So, the lines you removed in https://github.com/HumanCompatibleAI/imitation/commit/bfa8831aa56c85185bb8e5999b48f1d9906c23ed were going through all the log directories and searching for the results. It's not a check so much as about printing out relevant results -- although if it fails, that does indeed suggest something's off.
Right now the remaining failing tests are
test_scripts.py::test_analyze_imitation
andtest_scripts.py::test_convert_trajs_in_place
. Before I put time into understanding and debugging those I wanted to verify, that they still used?
convert_trajs_in_place
seems useful still, although we should update the documentation.
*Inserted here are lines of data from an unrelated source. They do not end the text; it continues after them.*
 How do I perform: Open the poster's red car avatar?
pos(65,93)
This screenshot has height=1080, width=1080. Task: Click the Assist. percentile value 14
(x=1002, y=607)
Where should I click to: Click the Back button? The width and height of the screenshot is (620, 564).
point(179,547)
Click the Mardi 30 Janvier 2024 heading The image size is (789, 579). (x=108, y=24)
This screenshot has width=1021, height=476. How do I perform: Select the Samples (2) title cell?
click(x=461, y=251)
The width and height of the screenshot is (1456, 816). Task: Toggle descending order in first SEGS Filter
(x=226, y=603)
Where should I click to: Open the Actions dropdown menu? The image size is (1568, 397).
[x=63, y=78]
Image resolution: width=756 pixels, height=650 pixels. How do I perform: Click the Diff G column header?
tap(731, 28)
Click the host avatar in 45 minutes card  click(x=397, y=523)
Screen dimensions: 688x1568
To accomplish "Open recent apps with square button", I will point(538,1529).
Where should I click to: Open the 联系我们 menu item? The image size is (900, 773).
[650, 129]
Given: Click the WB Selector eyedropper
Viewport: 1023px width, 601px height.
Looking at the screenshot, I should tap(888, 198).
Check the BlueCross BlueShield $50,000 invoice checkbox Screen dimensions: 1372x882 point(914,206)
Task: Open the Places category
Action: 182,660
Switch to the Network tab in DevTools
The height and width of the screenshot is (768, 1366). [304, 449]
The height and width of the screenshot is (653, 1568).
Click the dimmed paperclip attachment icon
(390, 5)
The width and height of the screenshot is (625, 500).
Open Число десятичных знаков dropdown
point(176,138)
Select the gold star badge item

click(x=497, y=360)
We switched to an npz style format for trajectories in https://github.com/HumanCompatibleAI/imitation/pull/448 so having a script to convert from the old-style pickle format is handy.
analyze
produces CSV/TeX tables of results from benchmarking. I've never been that happy with how it works, so I'm happy to see it replaced, but it's better than nothing so I wouldn't want to delete it without a plan to improve on it.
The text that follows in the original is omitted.